Techniquement, le principe est identique : on interpose une couche isolante continue entre la maçonnerie et le climat, de sorte que les murs se retrouvent du côté chaud de l'enveloppe. Économiquement et juridiquement, tout diffère. Sur un immeuble d'habitation, la façade appartient au syndicat des copropriétaires, le chantier concerne plusieurs dizaines de foyers simultanément, l'échafaudage représente un poste fixe considérable, et la décision passe par un vote dont les règles de forme conditionnent la validité.
Cette différence de nature a une conséquence pratique : la principale difficulté d'une ITE collective n'est presque jamais technique. Les systèmes sont maîtrisés, les entreprises qualifiées existent, les matériaux sont disponibles. La difficulté est de construire une décision commune, financée, votée dans les formes, et exécutée dans un bâtiment qui reste habité. Une copropriété qui néglige cette dimension découvre en cours de route que la façade était le problème le plus simple.

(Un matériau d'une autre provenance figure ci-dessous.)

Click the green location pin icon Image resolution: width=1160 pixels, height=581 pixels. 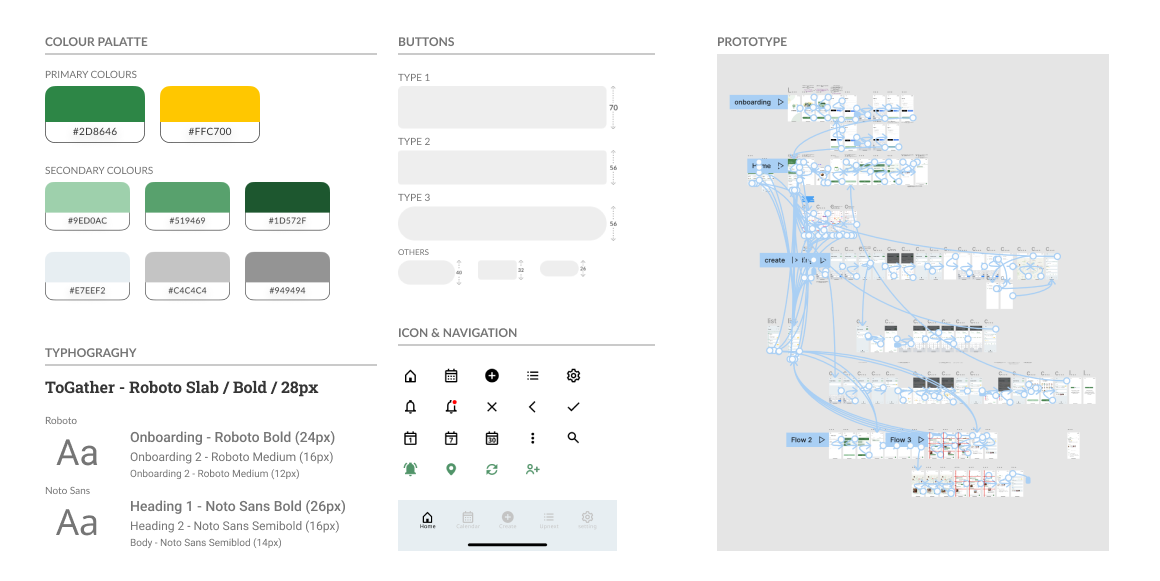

L'échelle change l'économie du projet
Sur une maison individuelle, l'échafaudage pèse lourd parce que la surface traitée est faible. Sur un immeuble, il se loue au mois et couvre plusieurs milliers de mètres carrés : son coût rapporté au mètre carré devient nettement plus favorable, mais toute dérive de planning se paie immédiatement. Un approvisionnement tardif, une intempérie prolongée ou une reprise de support imprévue prolongent la location pour l'ensemble du bâtiment, pas pour une façade.
Le chauffage collectif, second levier du projet
Beaucoup d'immeubles concernés disposent d'un chauffage collectif. Isoler l'enveloppe réduit la puissance appelée : c'est le moment de redimensionner la production, d'équilibrer les réseaux et de poser des robinets thermostatiques. L'inverse — remplacer une chaudière collective avant d'isoler — conduit à surdimensionner durablement l'installation et à financer une puissance qui ne servira jamais.